What the friend and her boyfriend decide is between the two of them.
I've known couples who have survived after cheating and I know couples who haven't. But it's always a decision that the two people involved in the relationship make - not their friends.
My friend cheated on her bf and well he caught her, as in really busted her. But the guy is undecided and they're still talking it out. This happened last month.
Anyway I can help my gf get her man back? Thing is he's thinking about it and according to her, he told her if she can help him recover from and believe it's not gonna happen again then he'll give it another try.
If someone got caught cheating and the person is undecided, how can he/she prove to them that they can be trusted again?
I wouldn't help. I hope someone helps this kid realize he dodged a bullet.
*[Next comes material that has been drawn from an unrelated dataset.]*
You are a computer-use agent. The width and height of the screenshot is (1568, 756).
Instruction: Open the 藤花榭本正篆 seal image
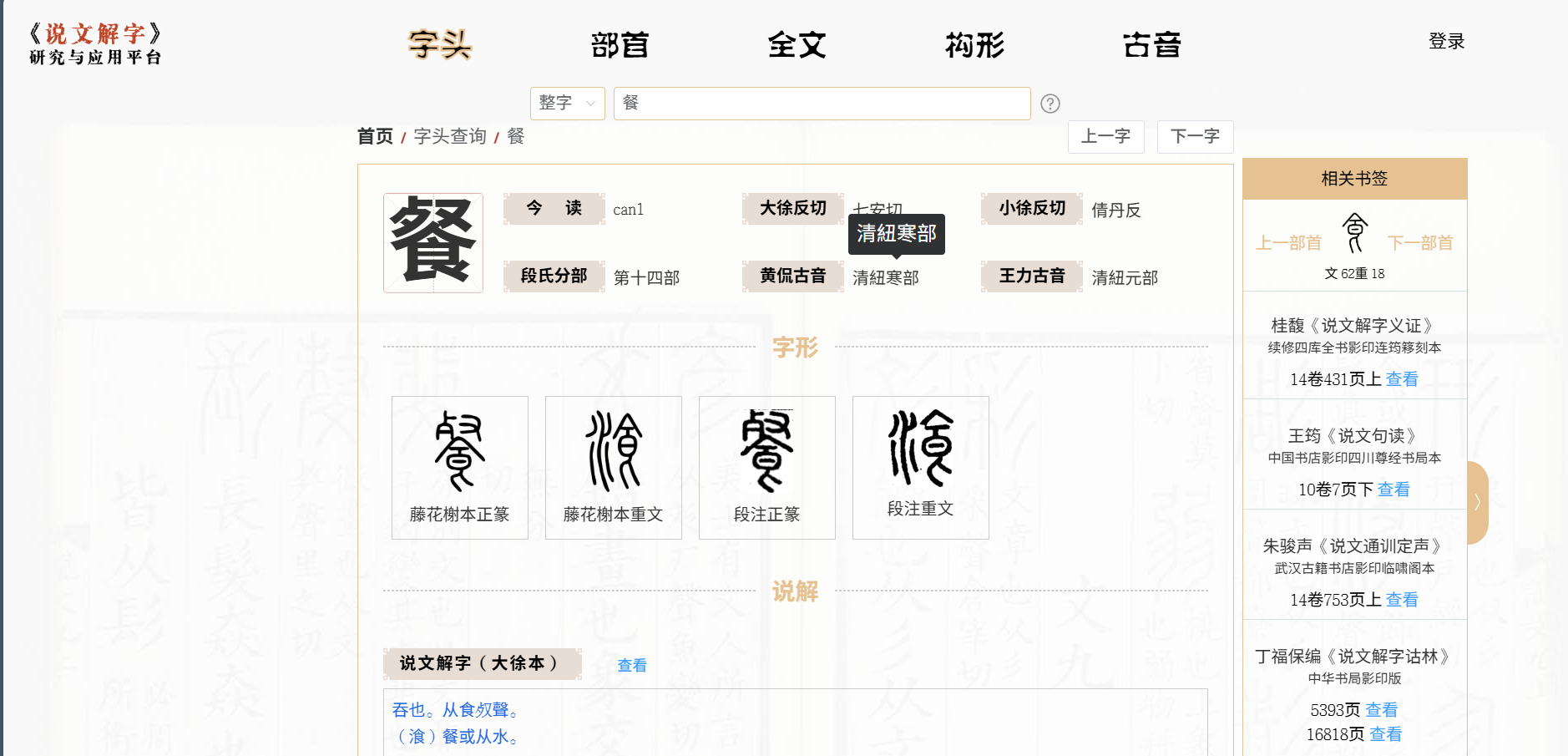tap(459, 451)
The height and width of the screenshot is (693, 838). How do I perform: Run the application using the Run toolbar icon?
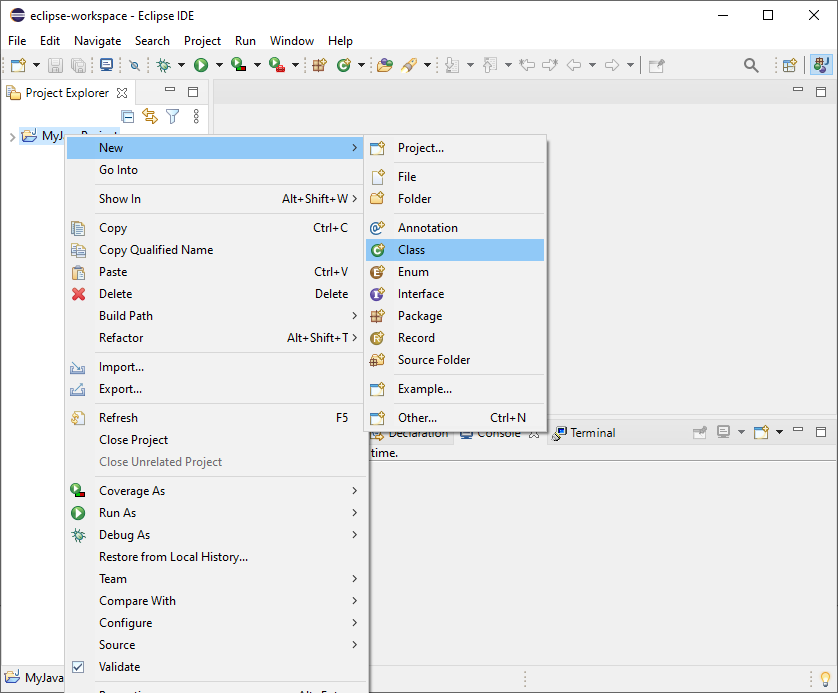pyautogui.click(x=201, y=64)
In the real world I have seen very few recover from cheating. If it isn't over immediately anger kicks in when the shock wears off or the trust issues kill the relationship. I have never seen a relationship recover from a long affair. Cheaters may not cheat again but they often do and this will be something his friends are reminding him of as he talks of this, and yes he is almost certainly talking to someone. In my opinion the outlook is grim any time this happens and lessons will be learned the hard way. What you can do is provide a ready ear when called upon and nothing else. Intercede at the risk of your own friendship because things often go sideways in these situations.
Though he doesn't deserve this and is a good guy, it's not him I'm close friends with. If he were my close friend then yes that's what I would advise him.
If he really did "bust her big time", I'd imagine that he may not take her back. It also is not your place as a friend (or anyone else for that matter) to meddle in anyone else's relationship with their significant other.
She played a stupid game, and the loss of his trust is her prize and her own DA fault.
As most everyone has said already, you need to let them solve this. I know she is your friend and she asked you for help, but you don't want to be in the middle of this hot mess.
Personally I think if she wasn't caught she'd still be boinking that guy. She knew what she was doing was wrong. I don't give 2nd chances when it comes to cheating.